A sunk cost is money or effort that has been spent and can’t be recovered. It is in the past. The sunk cost fallacy is the notion that because you have already invested a fair amount in something, you should continue doing so, even if it turns out to be a bad idea. Finishing a boring book because you’ve already invested a lot of time in it, or sticking out a ball game when it starts to rain because you spent good money on a ticket, are examples of times when the sunk cost fallacy comes in to play. Based on a sunk cost, you make a bad decision that does nothing to get your time or money back, and which will cost you more time, and maybe a bad cold. The sunk cost (the time already spent or the money spent on the ticket) can’t be recovered, no matter whether you stick it out or quit. Your decisions going forward will not change the fact that you spent that time or that money. It is not rational to make poor decisions based on a sunk cost. But people do it anyway, for emotional reasons, not rational ones.

Both individuals and entire organizations struggle with sunk cost, resisting needed change because they don’t want to lose what they have already invested. (Plus, they don’t want to have to admit a mistake, because that might mean that they’ve made bad judgements.) They’ve committed to a direction, so they keep going, throwing good money, time, and effort after bad. How can you, their coach, help? They’ve asked you to, after all.

Some things to consider:

First, regarding judgment, it may be helpful to remind your clients that they are in the judgment business. People in the judgment business get paid more than people who don’t have to make tough decisions. When you are in the judgment business, you WILL make mistakes! That’s just part of what leaders have to live with. Once they understand that they don’t have to stick with something just to make it look like it was not a mistake, it will be easier for them not to make more bad decisions based on their sunk costs.

Help them know that making bad judgments is just part of being a leader, but making irrational decisions based on sunk costs, i.e., allowing the sunk cost fallacy to dictate their decisions, is not OK. It is not, well, rational!

Second, it may be that the investment or initiative was actually the right thing to do, initially. Quite often, leaders have sunk effort and money into strategies that, at the time, were wise. But conditions change, these days rapidly, making what was once smart now ill-advised. Helping them reframe what they may be afraid will be seen as a mistake will help them be able to move on.

Third, because they have invested time, effort, and money in a course of action, they have come to understand what they are doing, and feel comfortable with it. It has become familiar. Now they face giving up the comfort of familiarity for a course of action that is unfamiliar, unproven, and therefore scary. They become anxious.

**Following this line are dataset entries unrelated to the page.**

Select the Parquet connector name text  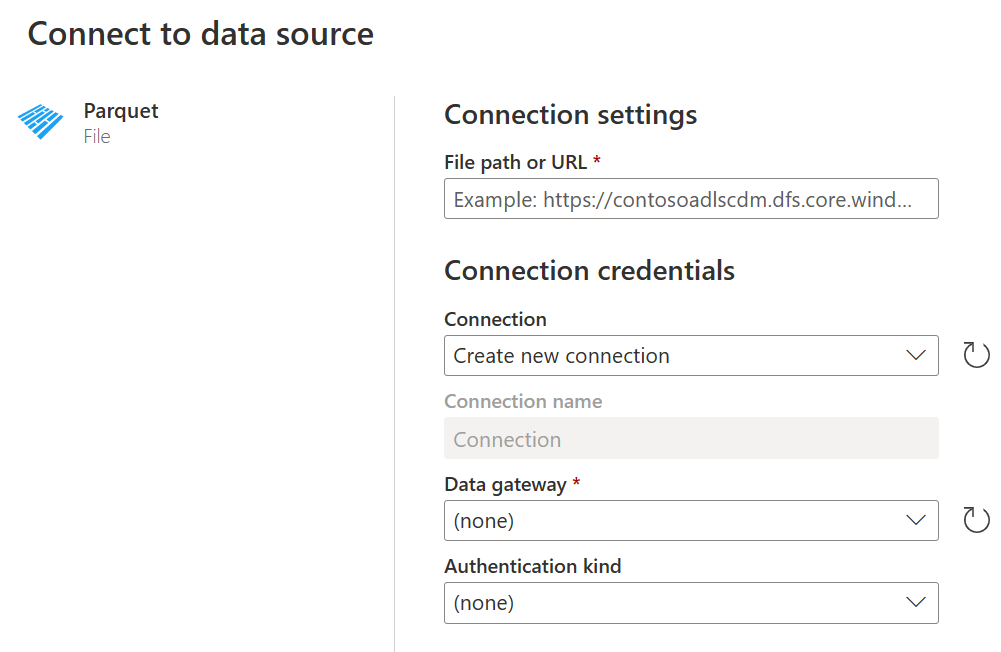(x=121, y=111)
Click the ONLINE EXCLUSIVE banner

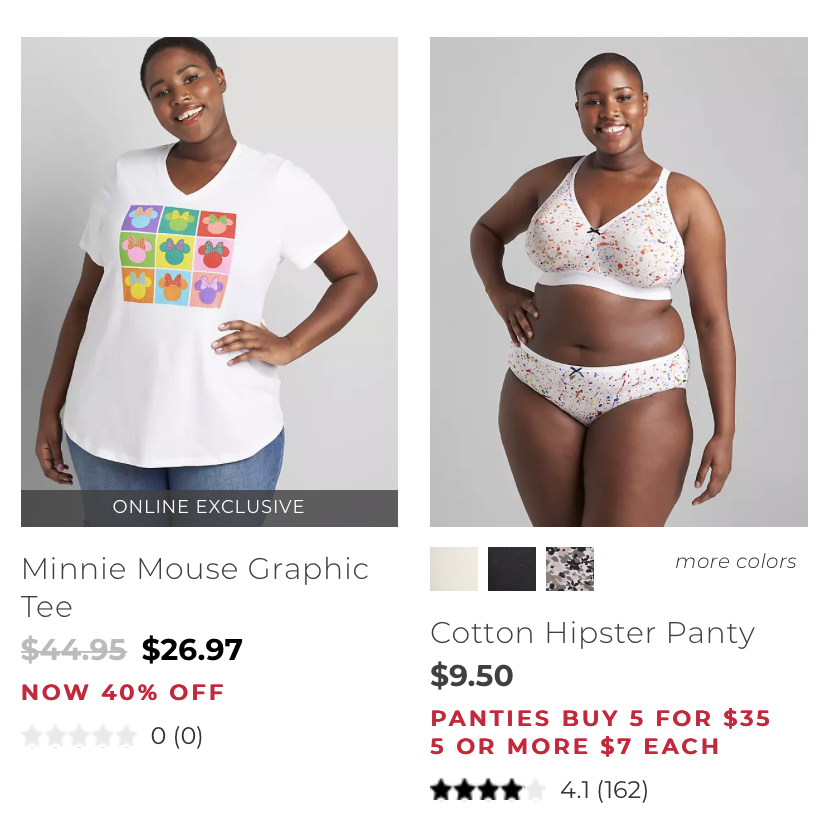[209, 508]
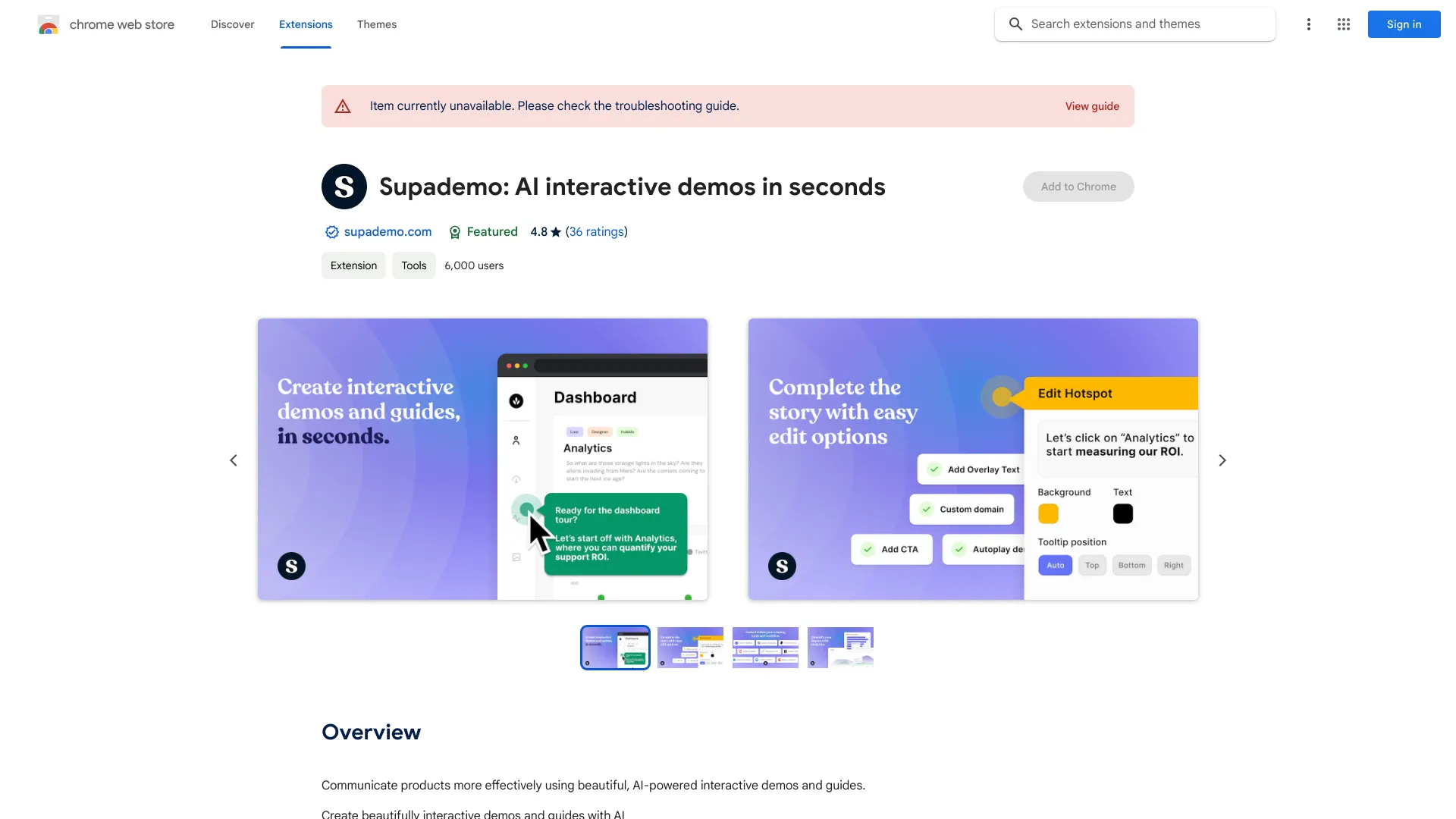Toggle the Autoplay checkbox in demo

click(957, 549)
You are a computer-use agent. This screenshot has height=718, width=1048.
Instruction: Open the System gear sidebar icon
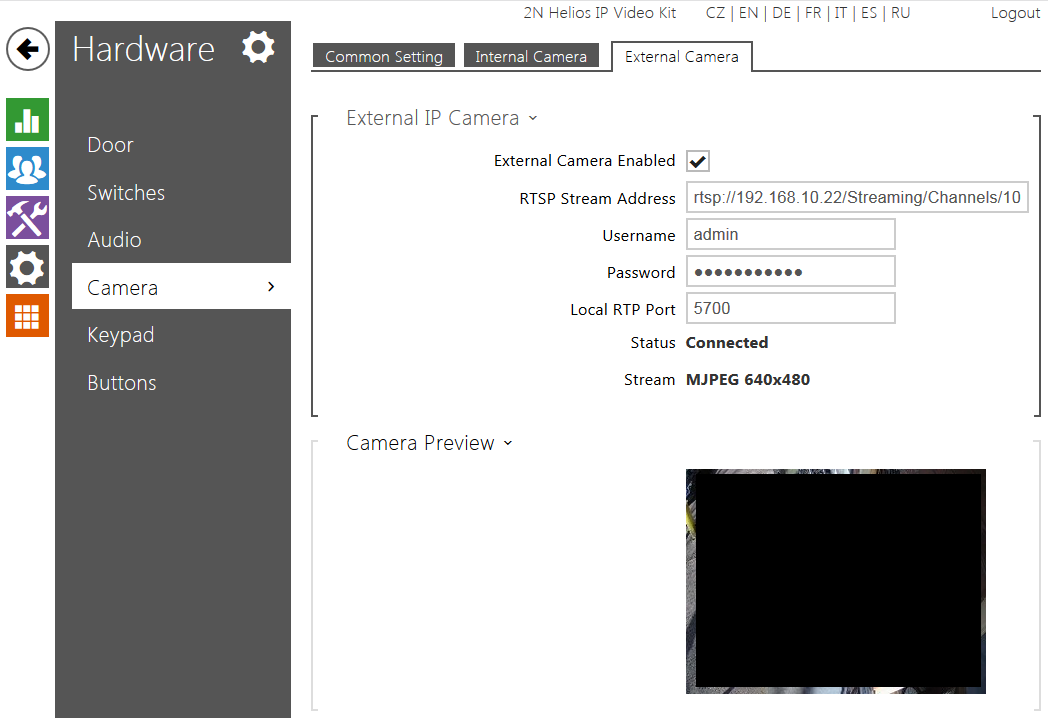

People’s instant response to anxiety is to avoid it, in this case, by staying the old course. How do you get them to change? Answer: You have to help them become more afraid of staying the course than of changing. As a coach, you have license to ask them hard questions, questions that others around them may not be brave enough to ask. Your asking such questions is a gift to your client. It is a form of telling truth to power without having to say it out loud yourself. If you ask the right questions, your client will say it out loud. Once your client is more afraid NOT to change, the old ways can be left behind.

Now it is time to deal with anxiety. In these situations, clients must have sufficient emotional self-awareness to recognize that they are experiencing anxiety. If they don’t, you may have to help them see that. Otherwise, they may interpret their feelings as a “gut reaction” telling them that they should not change. You may have to point out that while a human’s first response to anxiety is retreat, it is not always the most helpful response, and doesn’t need to stand in the way of what needs to get done. In fact, it can’t be allowed to do so.

Now your task is to help your clients build anxiety tolerance. Then they can look at the change they need to make in a more rational fashion. Leaders always lead into an uncertain future. Therefore, anxiety is a part of their life. If they simply avoid anxiety, they can’t lead.